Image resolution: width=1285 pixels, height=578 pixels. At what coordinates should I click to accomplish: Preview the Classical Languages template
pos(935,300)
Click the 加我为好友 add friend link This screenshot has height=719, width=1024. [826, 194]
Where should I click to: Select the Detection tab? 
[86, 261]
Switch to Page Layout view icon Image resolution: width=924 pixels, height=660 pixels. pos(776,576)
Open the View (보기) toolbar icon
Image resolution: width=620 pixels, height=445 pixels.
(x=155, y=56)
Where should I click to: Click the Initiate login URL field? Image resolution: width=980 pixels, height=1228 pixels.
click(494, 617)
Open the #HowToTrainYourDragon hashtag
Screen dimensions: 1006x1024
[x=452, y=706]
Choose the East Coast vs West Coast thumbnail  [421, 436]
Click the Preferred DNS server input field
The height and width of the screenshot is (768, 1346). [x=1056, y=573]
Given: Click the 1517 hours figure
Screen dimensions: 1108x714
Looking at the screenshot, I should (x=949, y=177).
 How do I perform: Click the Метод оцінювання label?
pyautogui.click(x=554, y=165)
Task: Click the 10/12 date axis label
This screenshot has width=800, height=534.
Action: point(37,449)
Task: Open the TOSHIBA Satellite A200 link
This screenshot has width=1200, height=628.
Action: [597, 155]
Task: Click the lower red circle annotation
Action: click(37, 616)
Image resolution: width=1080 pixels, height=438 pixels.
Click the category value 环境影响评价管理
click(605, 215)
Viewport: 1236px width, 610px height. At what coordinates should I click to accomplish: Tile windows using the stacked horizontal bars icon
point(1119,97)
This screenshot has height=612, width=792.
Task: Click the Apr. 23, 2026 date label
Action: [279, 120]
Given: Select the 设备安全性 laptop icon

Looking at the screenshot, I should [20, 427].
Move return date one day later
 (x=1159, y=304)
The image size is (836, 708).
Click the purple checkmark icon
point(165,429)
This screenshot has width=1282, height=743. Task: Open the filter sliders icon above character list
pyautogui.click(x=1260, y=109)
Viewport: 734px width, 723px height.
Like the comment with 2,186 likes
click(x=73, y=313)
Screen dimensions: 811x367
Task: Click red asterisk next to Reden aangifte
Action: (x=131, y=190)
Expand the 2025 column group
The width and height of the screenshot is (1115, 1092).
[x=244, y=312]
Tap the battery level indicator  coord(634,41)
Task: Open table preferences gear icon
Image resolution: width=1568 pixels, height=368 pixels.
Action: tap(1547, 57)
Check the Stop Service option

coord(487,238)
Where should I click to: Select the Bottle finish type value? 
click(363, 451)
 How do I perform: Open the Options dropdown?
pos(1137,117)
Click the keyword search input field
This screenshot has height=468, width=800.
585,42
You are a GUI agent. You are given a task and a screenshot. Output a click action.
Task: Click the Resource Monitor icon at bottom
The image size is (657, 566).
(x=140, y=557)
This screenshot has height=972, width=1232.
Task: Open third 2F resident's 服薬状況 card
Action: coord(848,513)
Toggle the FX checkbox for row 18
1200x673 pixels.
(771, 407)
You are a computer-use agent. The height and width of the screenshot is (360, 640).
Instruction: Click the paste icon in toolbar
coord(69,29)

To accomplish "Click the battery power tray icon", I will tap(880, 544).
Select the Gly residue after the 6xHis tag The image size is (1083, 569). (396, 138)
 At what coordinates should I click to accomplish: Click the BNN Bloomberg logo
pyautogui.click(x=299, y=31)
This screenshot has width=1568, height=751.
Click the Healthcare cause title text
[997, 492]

*WORK ITEM*.
Filter the listing by the string "battery"; copy each matching line.

*WRITTEN ANSWER*.
Tap the battery level indicator  coord(634,41)
To accomplish "Click the battery power tray icon", I will tap(880, 544).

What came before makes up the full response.